Stored data:

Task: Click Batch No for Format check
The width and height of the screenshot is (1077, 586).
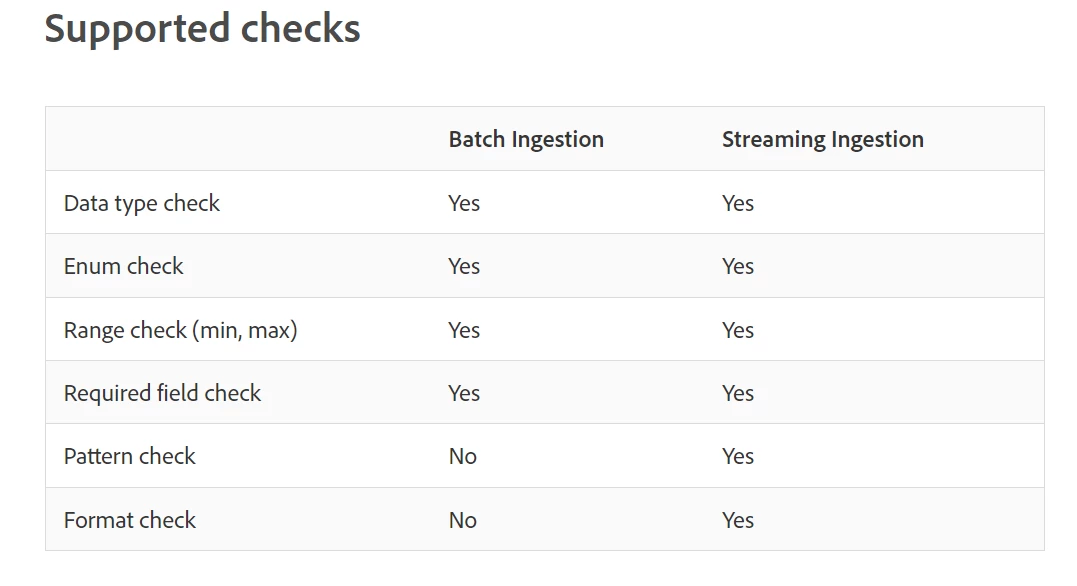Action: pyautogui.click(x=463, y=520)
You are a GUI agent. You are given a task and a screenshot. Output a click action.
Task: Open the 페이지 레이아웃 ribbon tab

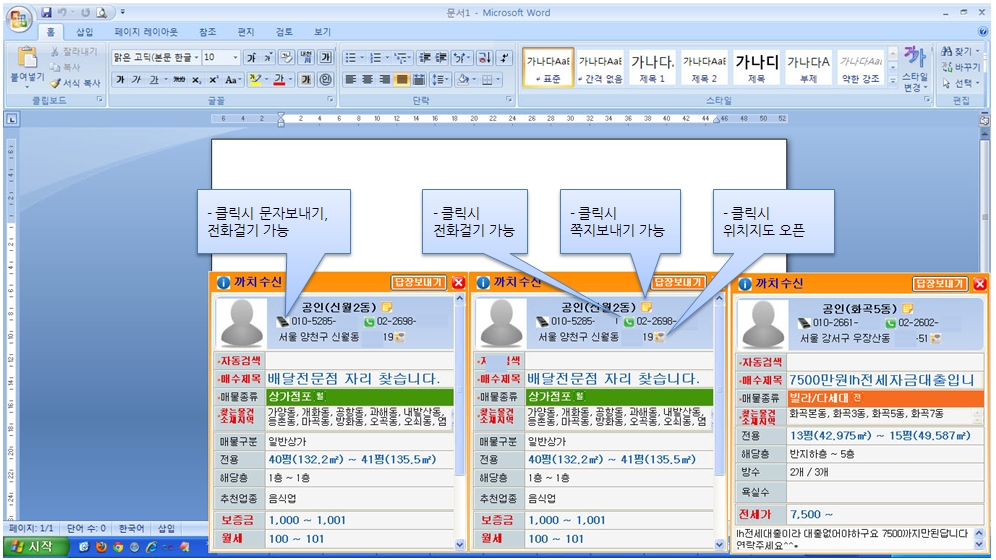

- **WHAT THIS TASK INVOLVES**: The line containing "You are a GUI" and every line after it, through the end of the data, are to be output exactly. Omit the pictures.

- **TASK OUTPUT**:
You are a GUI agent. You are given a task and a screenshot. Output a click action.
Task: Open the 페이지 레이아웃 ribbon tab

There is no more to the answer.